Wednesday, May 6, 2015

Rough Ashlar No. 20: A Radical Approach to Lodge

I'm going to keep this short and sweet, because that's exactly what the goal is. Again and again one hears an old line, both of complaint and inquiry about the character of Lodge meetings. No, I'm not talking about the ideological differences between Liberal and UGLE style Masonry, nor about differing approaches such esoteric vs. rational.

People complain that lodge meetings can be tedious and that this leads or may be perceived as potentially leading to the loss of (especially younger) members. This is followed usually by much hand wringing and head shaking, because that is a revered Masonic tradition, as the down-heartened mason wonders what can be done to liven things up. 

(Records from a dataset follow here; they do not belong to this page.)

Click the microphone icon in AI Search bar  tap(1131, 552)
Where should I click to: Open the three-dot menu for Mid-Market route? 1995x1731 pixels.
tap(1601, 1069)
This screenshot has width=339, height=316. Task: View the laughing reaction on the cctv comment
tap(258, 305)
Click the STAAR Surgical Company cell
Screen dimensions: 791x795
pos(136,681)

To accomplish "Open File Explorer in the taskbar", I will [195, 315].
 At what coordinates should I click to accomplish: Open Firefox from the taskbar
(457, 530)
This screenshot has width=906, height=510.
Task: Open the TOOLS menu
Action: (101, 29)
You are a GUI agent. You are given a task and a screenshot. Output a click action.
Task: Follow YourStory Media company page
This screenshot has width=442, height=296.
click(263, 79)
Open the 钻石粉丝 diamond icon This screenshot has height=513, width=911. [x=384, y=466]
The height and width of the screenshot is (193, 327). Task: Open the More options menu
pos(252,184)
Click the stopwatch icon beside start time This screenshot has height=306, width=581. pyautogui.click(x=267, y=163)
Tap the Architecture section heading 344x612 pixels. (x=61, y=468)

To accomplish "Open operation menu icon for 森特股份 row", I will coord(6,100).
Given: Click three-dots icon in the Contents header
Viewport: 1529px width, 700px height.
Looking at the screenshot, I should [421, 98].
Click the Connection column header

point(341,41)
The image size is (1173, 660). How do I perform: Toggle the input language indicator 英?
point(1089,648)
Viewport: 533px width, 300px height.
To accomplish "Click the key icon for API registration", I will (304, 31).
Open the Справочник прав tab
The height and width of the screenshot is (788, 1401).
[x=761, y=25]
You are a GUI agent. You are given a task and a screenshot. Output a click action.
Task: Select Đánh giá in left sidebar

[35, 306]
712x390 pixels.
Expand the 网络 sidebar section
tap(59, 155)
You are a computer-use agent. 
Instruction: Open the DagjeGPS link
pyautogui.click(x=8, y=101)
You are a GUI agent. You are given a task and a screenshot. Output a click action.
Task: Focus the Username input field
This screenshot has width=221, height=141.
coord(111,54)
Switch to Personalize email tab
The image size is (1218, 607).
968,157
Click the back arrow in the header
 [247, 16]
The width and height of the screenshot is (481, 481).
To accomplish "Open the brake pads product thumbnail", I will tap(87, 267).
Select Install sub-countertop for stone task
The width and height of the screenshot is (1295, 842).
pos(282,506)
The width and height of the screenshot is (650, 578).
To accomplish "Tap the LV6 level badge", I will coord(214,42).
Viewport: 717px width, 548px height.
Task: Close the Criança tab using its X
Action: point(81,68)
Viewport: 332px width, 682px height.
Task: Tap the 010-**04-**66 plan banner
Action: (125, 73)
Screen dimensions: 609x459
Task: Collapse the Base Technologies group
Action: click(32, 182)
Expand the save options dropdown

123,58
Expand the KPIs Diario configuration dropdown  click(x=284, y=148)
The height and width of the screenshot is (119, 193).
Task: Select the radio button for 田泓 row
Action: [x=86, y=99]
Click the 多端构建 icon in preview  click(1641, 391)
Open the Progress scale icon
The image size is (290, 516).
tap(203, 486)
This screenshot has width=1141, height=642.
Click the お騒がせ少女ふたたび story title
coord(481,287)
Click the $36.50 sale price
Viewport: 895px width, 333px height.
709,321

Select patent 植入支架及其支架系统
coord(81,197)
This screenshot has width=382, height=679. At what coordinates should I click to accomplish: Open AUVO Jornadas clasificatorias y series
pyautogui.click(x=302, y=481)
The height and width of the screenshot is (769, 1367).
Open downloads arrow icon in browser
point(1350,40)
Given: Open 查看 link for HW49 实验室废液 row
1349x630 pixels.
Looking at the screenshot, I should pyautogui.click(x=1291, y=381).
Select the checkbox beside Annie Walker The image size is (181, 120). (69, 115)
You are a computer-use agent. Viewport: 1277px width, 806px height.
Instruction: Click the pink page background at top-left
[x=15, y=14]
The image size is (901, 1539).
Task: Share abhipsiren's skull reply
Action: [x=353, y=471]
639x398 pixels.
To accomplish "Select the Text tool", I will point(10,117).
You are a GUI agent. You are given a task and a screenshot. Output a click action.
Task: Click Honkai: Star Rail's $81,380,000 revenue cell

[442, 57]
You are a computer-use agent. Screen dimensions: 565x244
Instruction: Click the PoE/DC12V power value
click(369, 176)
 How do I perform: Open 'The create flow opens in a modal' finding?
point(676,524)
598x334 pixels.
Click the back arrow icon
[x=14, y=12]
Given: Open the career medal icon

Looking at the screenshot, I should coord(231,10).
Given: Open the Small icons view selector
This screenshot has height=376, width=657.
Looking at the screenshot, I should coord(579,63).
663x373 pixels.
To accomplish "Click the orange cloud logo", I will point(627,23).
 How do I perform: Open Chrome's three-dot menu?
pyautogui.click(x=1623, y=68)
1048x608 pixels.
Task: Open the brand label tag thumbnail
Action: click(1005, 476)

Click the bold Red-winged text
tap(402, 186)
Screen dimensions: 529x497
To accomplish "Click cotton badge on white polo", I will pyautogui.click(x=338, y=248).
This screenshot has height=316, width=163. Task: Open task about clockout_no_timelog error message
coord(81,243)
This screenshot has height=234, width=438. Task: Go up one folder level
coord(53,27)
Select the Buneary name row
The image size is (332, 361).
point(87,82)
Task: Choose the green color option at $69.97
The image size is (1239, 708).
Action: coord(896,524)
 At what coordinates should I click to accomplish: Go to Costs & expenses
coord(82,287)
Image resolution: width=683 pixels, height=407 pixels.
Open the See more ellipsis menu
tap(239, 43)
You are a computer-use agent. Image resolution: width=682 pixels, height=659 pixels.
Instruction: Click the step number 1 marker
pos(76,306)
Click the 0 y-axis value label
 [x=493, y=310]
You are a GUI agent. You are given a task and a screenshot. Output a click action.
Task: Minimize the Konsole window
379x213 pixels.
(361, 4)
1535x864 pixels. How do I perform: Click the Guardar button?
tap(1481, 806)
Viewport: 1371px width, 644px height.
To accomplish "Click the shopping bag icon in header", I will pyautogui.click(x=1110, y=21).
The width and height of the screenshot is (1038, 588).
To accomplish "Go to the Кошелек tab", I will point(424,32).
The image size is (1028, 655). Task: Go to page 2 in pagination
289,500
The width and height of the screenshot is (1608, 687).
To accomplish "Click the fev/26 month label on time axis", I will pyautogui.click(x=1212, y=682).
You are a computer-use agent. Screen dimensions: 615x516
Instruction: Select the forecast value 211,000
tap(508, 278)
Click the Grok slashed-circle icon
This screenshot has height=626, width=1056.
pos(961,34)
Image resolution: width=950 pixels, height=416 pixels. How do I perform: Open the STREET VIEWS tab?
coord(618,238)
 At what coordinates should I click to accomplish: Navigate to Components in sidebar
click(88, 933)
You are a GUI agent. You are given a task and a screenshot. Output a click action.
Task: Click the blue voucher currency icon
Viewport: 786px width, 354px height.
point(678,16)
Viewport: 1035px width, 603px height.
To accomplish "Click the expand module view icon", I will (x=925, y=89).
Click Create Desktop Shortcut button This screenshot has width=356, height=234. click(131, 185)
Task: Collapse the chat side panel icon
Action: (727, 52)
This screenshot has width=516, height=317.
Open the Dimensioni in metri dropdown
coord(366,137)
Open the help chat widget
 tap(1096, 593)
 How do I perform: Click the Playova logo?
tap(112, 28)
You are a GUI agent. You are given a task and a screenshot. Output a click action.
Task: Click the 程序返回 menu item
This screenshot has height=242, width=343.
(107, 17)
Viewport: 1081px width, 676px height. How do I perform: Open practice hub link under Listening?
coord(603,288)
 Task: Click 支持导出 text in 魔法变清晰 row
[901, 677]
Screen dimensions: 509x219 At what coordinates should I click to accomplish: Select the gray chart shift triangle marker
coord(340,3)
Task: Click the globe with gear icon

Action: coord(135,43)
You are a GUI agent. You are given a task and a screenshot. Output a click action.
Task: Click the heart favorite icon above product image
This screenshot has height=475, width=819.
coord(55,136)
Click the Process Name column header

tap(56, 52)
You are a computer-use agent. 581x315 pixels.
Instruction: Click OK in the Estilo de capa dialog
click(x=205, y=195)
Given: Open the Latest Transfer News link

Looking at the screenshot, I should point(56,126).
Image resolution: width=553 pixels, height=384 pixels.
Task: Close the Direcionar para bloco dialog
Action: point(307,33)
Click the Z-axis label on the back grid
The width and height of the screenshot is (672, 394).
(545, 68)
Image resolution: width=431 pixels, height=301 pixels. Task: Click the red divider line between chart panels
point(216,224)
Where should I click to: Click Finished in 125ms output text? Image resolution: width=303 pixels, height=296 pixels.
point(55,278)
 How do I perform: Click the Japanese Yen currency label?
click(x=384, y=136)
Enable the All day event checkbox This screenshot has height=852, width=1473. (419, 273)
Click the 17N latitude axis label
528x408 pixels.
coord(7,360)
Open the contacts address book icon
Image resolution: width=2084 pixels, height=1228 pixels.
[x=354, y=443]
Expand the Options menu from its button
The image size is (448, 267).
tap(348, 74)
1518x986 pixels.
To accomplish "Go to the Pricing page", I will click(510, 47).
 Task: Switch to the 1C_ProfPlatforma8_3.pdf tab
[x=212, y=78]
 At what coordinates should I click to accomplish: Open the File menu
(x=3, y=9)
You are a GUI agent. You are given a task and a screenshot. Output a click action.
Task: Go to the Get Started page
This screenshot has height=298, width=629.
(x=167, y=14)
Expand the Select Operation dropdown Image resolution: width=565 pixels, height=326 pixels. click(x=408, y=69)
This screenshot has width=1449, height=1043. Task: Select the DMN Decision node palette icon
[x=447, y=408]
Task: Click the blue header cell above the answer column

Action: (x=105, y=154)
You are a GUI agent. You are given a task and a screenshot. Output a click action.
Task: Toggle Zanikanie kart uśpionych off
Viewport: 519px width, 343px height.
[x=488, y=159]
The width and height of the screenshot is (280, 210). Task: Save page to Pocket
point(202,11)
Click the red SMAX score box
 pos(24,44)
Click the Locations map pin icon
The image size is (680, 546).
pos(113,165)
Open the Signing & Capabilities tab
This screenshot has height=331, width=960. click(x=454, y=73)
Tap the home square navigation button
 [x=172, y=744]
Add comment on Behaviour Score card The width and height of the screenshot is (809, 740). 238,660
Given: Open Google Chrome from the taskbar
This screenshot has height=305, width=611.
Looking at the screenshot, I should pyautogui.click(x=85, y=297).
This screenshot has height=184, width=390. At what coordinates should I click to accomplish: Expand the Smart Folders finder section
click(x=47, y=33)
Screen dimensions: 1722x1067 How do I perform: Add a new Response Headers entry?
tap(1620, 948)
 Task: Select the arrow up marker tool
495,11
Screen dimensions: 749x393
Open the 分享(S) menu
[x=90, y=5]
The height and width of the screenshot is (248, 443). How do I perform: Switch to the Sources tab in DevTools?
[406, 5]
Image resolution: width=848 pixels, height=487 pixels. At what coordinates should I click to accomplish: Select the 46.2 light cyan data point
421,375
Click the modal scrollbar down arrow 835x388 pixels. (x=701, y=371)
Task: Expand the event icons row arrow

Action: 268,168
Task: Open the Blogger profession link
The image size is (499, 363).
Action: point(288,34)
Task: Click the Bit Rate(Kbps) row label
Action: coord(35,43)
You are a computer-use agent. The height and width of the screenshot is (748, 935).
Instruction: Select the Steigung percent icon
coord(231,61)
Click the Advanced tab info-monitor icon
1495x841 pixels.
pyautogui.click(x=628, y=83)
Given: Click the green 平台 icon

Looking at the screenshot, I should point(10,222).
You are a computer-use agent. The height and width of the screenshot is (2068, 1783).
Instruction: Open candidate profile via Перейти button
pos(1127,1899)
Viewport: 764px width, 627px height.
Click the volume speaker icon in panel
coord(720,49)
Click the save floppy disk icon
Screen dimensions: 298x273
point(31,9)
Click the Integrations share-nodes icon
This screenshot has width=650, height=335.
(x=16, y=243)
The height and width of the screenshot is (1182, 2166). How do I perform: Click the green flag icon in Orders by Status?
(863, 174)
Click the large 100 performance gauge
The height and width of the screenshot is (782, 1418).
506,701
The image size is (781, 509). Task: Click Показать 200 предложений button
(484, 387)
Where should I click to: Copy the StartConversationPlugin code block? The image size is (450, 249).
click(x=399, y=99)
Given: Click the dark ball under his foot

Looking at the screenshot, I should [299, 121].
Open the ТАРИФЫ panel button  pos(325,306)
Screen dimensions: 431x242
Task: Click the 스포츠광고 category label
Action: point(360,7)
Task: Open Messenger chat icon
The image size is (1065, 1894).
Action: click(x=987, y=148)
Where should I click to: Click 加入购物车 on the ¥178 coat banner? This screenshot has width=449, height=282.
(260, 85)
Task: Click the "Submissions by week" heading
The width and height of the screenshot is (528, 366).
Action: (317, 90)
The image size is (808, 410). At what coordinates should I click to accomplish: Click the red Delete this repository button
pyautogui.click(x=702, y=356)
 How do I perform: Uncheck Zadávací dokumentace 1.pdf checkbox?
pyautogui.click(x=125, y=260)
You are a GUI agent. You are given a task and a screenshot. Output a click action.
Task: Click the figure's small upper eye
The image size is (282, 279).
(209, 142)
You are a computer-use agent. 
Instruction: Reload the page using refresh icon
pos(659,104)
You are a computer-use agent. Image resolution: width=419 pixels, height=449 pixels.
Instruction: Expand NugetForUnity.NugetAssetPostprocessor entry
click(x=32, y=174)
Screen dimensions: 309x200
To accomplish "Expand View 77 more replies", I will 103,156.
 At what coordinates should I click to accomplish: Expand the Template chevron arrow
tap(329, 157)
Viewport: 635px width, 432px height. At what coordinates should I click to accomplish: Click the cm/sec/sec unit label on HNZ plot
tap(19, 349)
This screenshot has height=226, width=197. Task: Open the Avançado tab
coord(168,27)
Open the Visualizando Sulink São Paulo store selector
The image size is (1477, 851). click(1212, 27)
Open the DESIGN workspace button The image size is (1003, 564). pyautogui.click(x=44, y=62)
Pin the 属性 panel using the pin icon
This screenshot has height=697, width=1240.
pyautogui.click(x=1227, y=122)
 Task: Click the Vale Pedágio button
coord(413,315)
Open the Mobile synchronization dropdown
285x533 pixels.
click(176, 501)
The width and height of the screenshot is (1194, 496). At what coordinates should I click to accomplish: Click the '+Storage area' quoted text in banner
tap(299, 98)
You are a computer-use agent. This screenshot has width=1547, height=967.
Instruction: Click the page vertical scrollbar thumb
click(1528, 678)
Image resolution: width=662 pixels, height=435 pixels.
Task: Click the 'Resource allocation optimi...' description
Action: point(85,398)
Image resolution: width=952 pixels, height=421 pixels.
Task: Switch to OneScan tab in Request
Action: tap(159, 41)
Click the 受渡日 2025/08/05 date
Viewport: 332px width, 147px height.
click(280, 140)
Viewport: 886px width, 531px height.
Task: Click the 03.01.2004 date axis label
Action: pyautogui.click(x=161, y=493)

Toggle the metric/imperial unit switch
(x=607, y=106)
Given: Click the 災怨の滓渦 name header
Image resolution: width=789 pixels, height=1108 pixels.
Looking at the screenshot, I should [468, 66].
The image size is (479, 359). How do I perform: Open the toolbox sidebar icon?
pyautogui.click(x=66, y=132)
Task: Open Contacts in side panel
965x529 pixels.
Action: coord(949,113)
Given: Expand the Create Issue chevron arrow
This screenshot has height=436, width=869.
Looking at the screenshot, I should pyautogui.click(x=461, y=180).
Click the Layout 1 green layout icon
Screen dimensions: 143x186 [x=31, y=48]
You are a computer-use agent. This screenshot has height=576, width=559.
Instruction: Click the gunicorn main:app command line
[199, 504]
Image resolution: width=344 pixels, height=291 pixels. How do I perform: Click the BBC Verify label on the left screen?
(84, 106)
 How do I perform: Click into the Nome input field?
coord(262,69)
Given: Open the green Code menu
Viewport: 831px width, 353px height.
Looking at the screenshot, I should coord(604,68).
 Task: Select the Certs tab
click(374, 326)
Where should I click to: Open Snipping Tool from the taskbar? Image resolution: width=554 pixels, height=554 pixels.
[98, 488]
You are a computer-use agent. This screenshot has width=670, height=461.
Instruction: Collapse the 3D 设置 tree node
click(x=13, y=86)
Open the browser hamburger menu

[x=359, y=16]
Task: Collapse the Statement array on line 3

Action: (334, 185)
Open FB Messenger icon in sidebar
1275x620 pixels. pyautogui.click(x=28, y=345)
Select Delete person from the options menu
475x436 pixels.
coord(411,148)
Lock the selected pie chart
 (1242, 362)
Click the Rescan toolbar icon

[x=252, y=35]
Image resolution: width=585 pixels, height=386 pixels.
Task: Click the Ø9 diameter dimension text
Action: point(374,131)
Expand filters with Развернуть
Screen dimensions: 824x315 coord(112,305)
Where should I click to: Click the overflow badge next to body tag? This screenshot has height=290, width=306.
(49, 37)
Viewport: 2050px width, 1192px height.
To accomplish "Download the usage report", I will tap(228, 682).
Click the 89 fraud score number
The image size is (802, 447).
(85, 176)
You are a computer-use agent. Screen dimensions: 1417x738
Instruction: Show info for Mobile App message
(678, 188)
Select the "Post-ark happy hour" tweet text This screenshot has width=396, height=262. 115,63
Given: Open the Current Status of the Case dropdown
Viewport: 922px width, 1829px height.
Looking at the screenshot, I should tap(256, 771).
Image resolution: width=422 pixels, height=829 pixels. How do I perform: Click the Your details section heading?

Well, there is one simple solution which could easily be implemented. Gut the minutes and secretary's reports. In fact, gut any and all reports. Strip them from the meeting. Period. Today, everyone has access to email, and if they choose not to deal with email, they can call upon some family member to assist. There is simply no excuse. If you can't deal with email, then the only lodge meeting you should be attending meets in the eternal east. 

All these reports can be sent in advance to members with the understanding that if they want to discuss any matter within them, they can, by providing advance notice by way of an email response to that message - provided the subject is weighty enough, have a total of five minutes in the comment period. In the case of fairly bureaucratic matters, the comments and suggestions can be passed to all by email as well. With that time freed up, there are no end of more beneficial and stimulating discussions that may be had. 

There is in fact, no reason that the form and structure of regular meetings cannot be modified or streamlined. The details of the meeting are not defined by anyone's landmarks. They are for the most part the confluence of constitutional regulations and old usage or tradition. In most cases, the regulations require that some means of handling issues related to correspondence and business be accommodated but there should be a fair bit of latitude for how that is done.

You see, the more I think about it, the more I begin to believe that Freemasonry is shrinking, not just because it has lost touch with society, although it unquestionably has, but perhaps even more because habitual practice has made it quite simply, as boring as hell. There may be a few shining examples of lodges which are dynamic, but by and large they are the exceptions that prove the rule. Freemasonry is in fact boring itself to death. There is absolutely no excuse for that. Do something about it!